■ WHAT IS EXPECTED
Your answer should be one number, the count of lines in the listing below containing the word "agent".

■ ENTRIES PROVIDED
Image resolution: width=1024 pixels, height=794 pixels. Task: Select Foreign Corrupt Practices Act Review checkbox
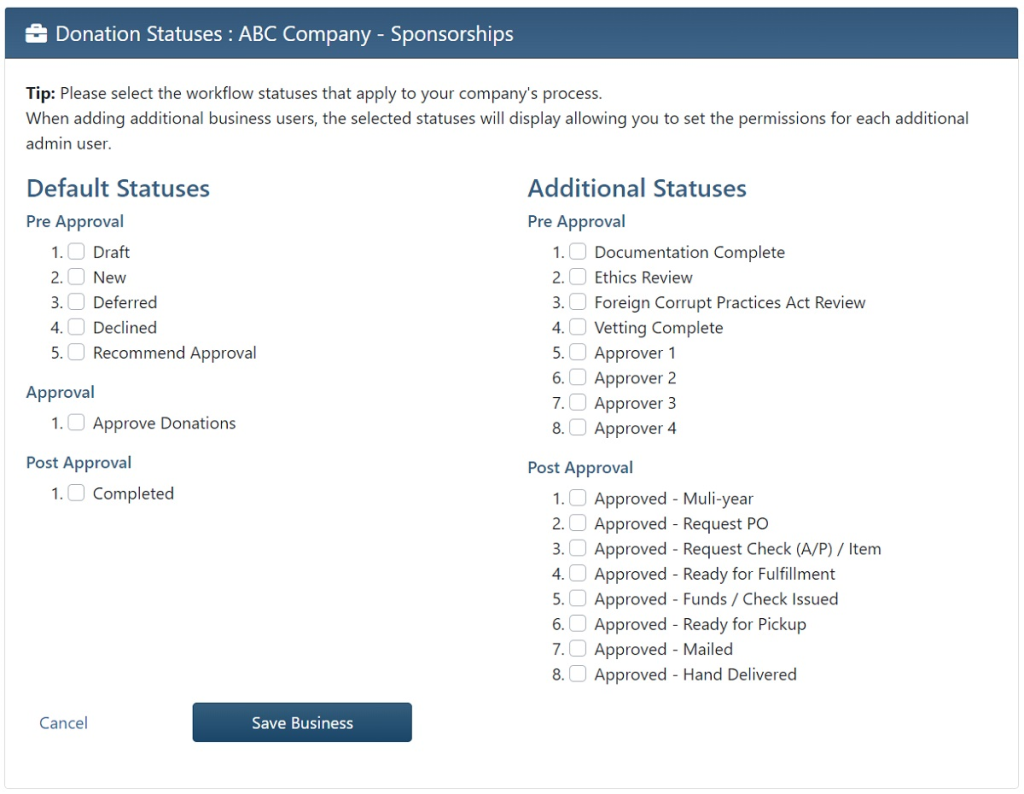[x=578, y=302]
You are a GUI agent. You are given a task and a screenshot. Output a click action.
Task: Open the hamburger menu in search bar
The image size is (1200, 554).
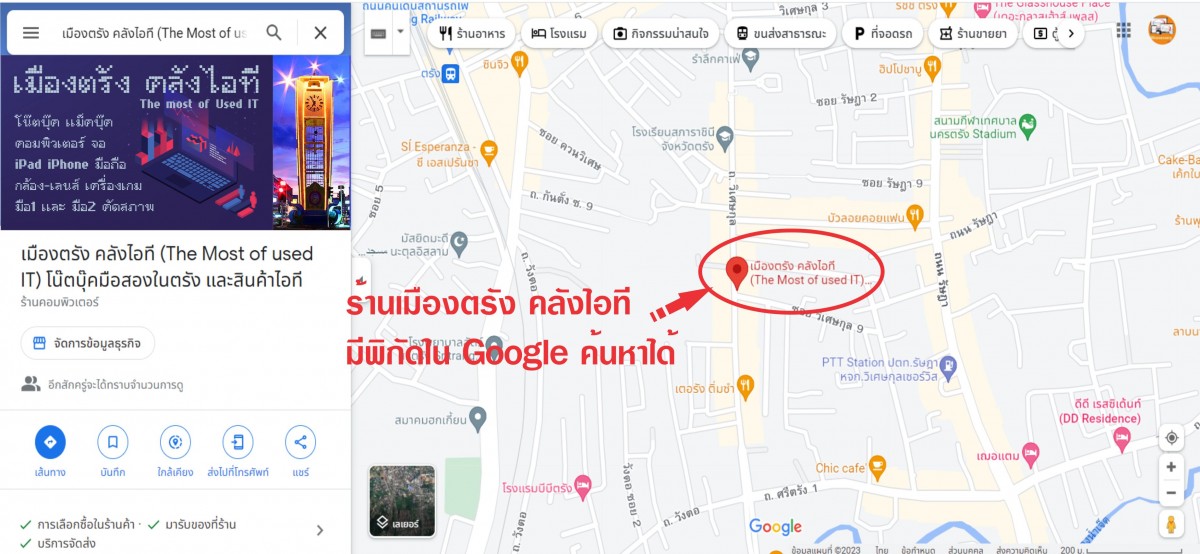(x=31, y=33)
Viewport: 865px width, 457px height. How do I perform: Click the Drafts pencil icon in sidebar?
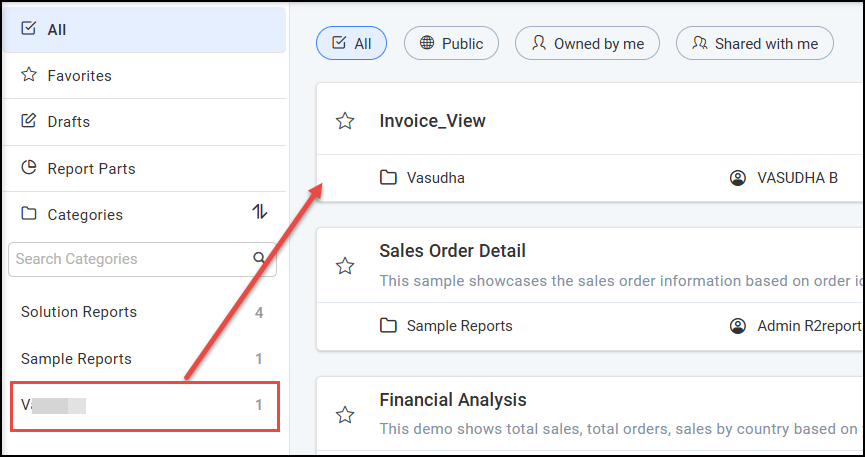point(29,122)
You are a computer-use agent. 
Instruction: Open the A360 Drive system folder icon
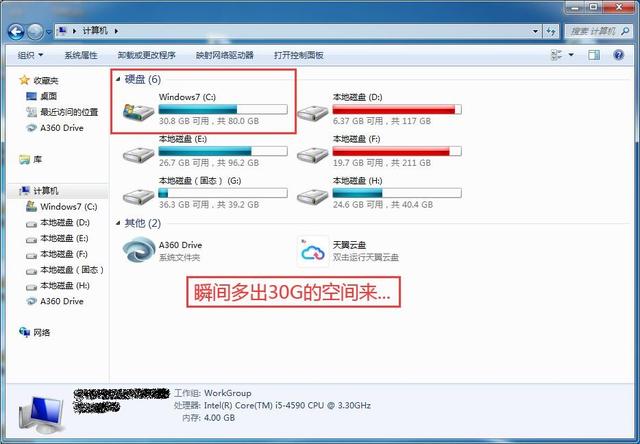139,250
...
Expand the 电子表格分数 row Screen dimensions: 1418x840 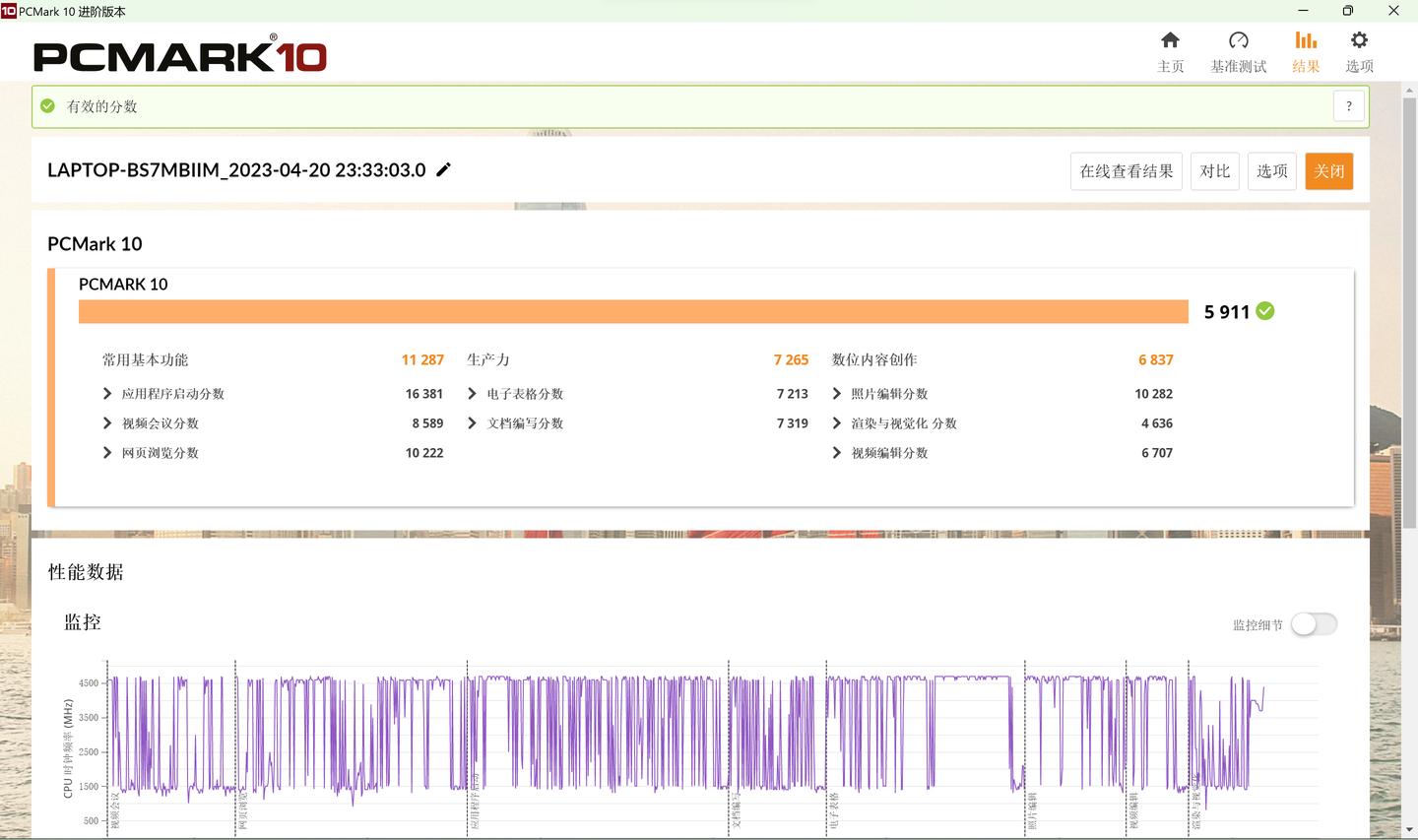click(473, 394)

■ REPLY
2